You’ll examine how and why we taxonomize. When I was working with the metadata of the slides, I used a modified version of Dublin Core, which I taught myself. As I quickly learned how to identify the audience and code certain fields, I found myself thinking about the retrieval of data and the relationships between data, objects, and world. Of course, there are some issues with the notion of organizing information, as discussed here in both a natural history museum and library context by the writer Colin Dickey. Taxonomies have morality. By interrogating the question “why do we taxonomize?,” we are ethically situating ourselves in information science history.
You’ll learn how to advocate for yourself.
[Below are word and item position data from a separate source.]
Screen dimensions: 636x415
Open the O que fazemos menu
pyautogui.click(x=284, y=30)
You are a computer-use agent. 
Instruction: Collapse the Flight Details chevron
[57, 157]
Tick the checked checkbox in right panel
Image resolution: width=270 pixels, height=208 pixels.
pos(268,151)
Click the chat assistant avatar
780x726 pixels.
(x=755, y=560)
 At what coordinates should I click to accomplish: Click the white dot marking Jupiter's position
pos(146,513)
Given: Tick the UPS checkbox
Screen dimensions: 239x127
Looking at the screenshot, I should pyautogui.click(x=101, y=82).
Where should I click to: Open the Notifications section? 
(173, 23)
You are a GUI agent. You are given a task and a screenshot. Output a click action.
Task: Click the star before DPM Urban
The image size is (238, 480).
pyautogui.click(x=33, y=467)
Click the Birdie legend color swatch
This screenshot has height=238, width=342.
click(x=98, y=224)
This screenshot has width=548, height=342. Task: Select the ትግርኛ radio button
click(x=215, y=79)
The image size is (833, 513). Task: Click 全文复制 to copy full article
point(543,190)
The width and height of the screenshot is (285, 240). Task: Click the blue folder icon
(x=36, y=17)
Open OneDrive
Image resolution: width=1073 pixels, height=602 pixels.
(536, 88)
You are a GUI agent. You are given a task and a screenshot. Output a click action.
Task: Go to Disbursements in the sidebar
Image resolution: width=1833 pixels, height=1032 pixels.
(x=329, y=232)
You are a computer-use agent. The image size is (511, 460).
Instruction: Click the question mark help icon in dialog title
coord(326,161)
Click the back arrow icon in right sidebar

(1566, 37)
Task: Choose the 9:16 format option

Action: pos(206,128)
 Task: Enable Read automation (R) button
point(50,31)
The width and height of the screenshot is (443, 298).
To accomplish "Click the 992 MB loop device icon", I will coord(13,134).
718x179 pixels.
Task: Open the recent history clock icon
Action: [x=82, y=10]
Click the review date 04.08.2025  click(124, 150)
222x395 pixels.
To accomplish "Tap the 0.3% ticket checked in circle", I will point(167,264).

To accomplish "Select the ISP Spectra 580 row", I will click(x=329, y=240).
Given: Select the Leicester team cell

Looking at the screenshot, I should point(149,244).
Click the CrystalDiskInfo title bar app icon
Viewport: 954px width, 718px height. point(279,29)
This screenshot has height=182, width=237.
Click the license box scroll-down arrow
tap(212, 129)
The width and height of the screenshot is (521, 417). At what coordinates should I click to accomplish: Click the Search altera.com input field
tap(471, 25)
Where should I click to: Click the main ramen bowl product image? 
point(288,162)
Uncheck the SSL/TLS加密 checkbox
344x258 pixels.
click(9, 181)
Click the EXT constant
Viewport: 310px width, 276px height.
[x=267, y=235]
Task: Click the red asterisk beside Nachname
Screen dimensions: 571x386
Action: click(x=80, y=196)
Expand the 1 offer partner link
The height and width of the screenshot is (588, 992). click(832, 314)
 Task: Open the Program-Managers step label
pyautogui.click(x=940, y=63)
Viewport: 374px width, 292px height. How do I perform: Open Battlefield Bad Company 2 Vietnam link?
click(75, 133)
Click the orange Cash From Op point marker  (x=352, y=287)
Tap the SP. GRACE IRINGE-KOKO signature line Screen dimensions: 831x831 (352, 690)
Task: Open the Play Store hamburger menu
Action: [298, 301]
This project was funded by a grant, so I’ve learned a bit about grant writing and how grant funding works. In your career, it is very possible that you will have to work with a grant, and possibly even write one. Sometimes, I think that advocacy is lacking in LIS education. Talking to people about your projects is a great way to experiment with self advocacy, and grant writing can be a great way to do this.
You’ll experience the heart of interdisciplinary studies. I’ve wrestled with ethics on acquisitions, cultural heritage, and animal rights. I’ve learned about famous taxidermists and explorers, and the early days of natural history museums. I’ve explored the Bahamas, Durango, Avery Island, San Francisco, and Hawaii with naturalists like Homer Dill and Charles Nutting. I’ve discovered the art of Charles Corwin (museum muralist) and Frank Bond (field illustrator), and become fascinated with the intersection between science and art. Previous on HLS, I’ve written about the benefits of interdisciplinary work here, and to reiterate, I firmly believe that creating and finding connections is what library and information science is all about.
Your favorite museum needs volunteers. Like many libraries and archives, most museums heavily rely on volunteers. The volunteer positions at my particular museum included being a docent, planning children’s programming, scanning slides, making supports for artifacts, and rehousing the bird collection. There’s really something for everybody, so don’t be afraid to email someone and ask if you can help out. Of course, I’m speaking from a natural history museum perspective. There are so many different institutions out there: art, science, military, historical sites… just to name a few!
I firmly believe that working in a museum has enriched my experience in library school. What do you love the most about museums?